One number is all that is asked for: the number of lines below that hold the string "topic".

Listed entries below:

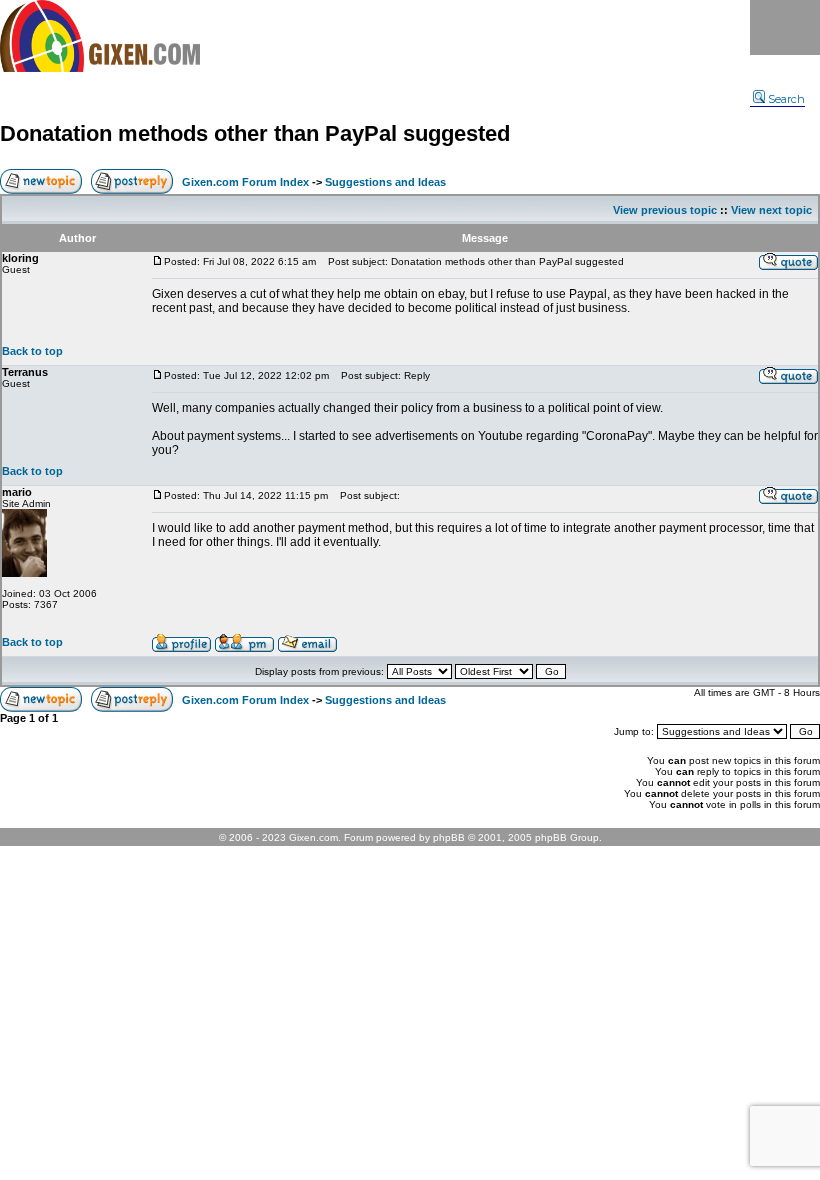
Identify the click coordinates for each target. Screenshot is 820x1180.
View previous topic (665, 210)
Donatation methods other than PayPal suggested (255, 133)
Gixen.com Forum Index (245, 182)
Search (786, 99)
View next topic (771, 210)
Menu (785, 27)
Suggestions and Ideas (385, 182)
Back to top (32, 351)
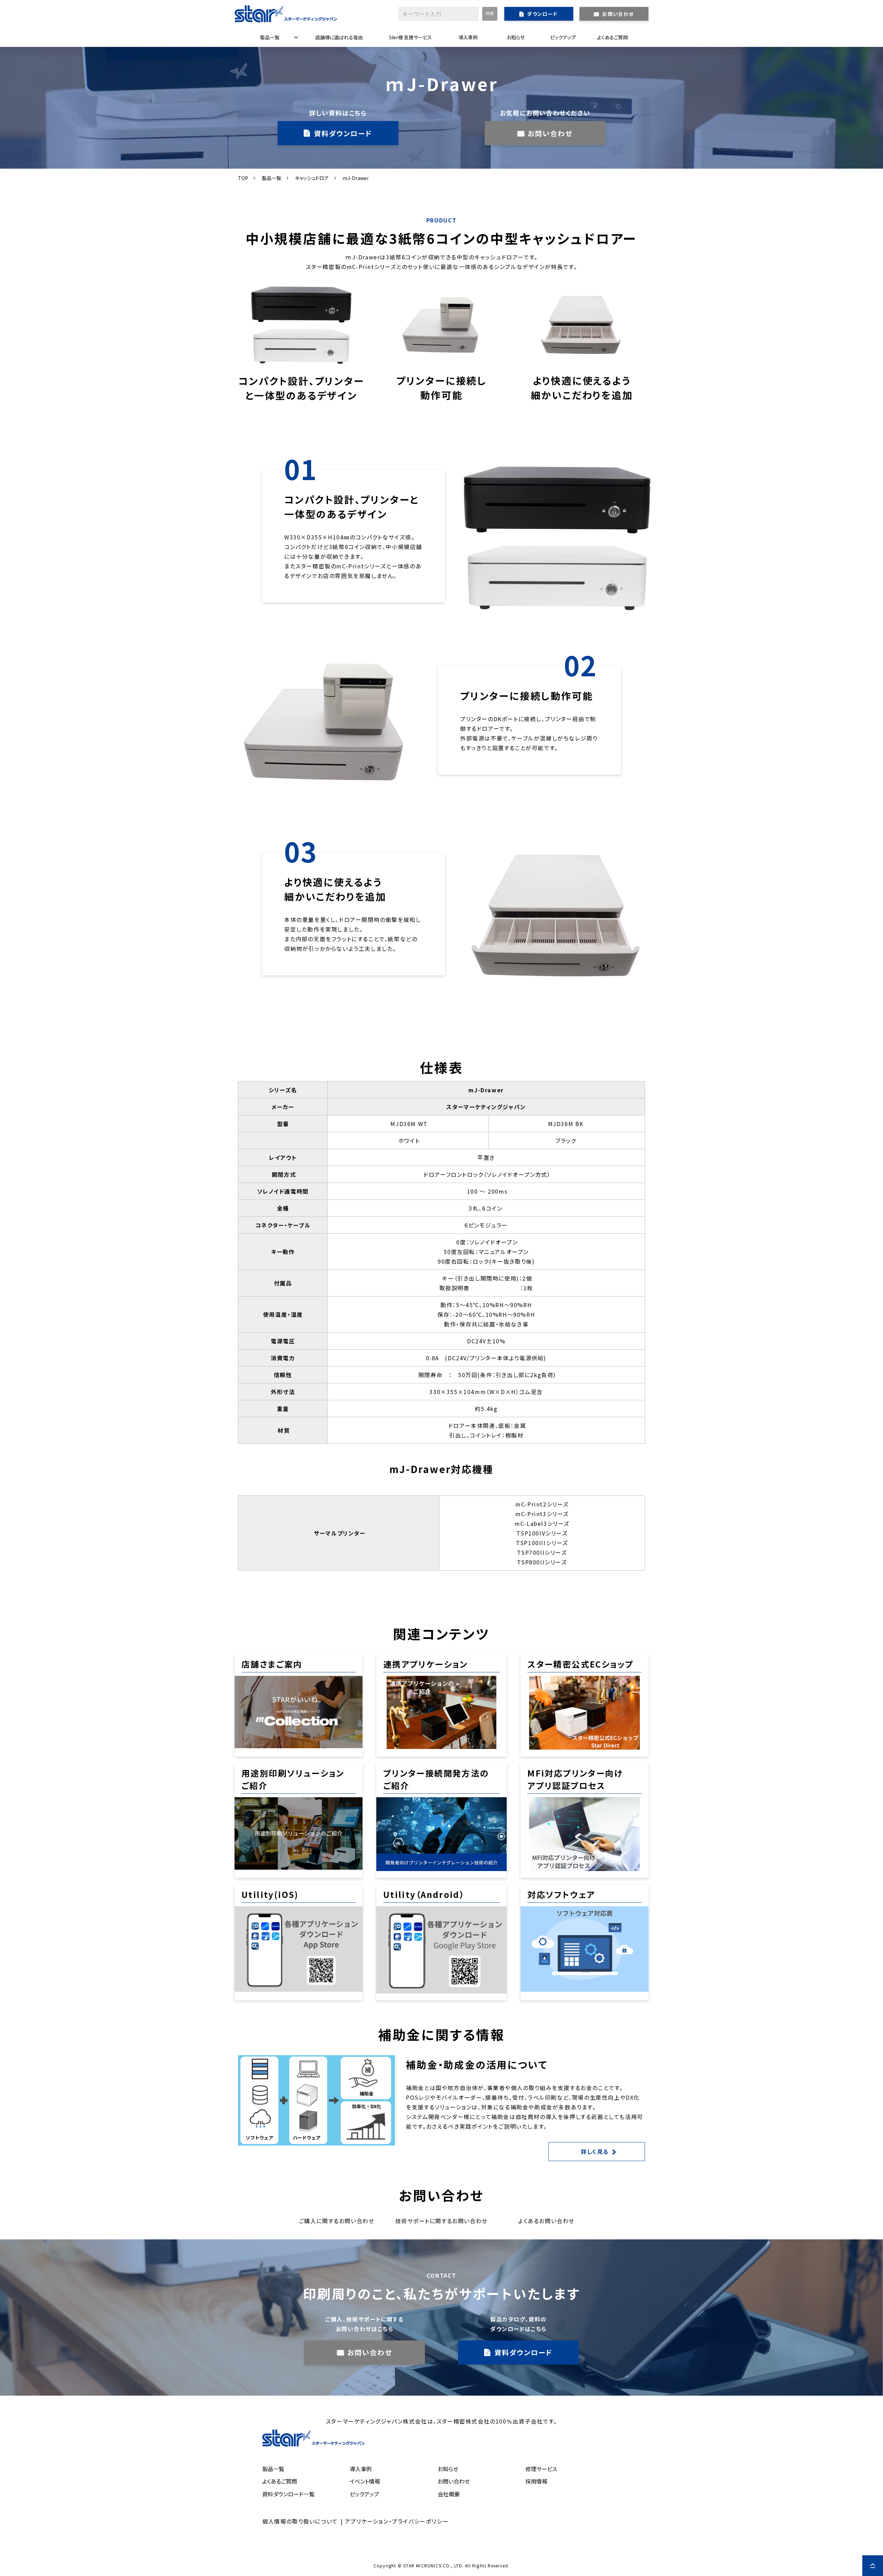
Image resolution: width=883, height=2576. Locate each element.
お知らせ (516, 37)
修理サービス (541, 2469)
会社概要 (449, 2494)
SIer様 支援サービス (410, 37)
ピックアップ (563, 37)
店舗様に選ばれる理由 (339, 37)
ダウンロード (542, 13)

End of Listed entries.

Task response: 2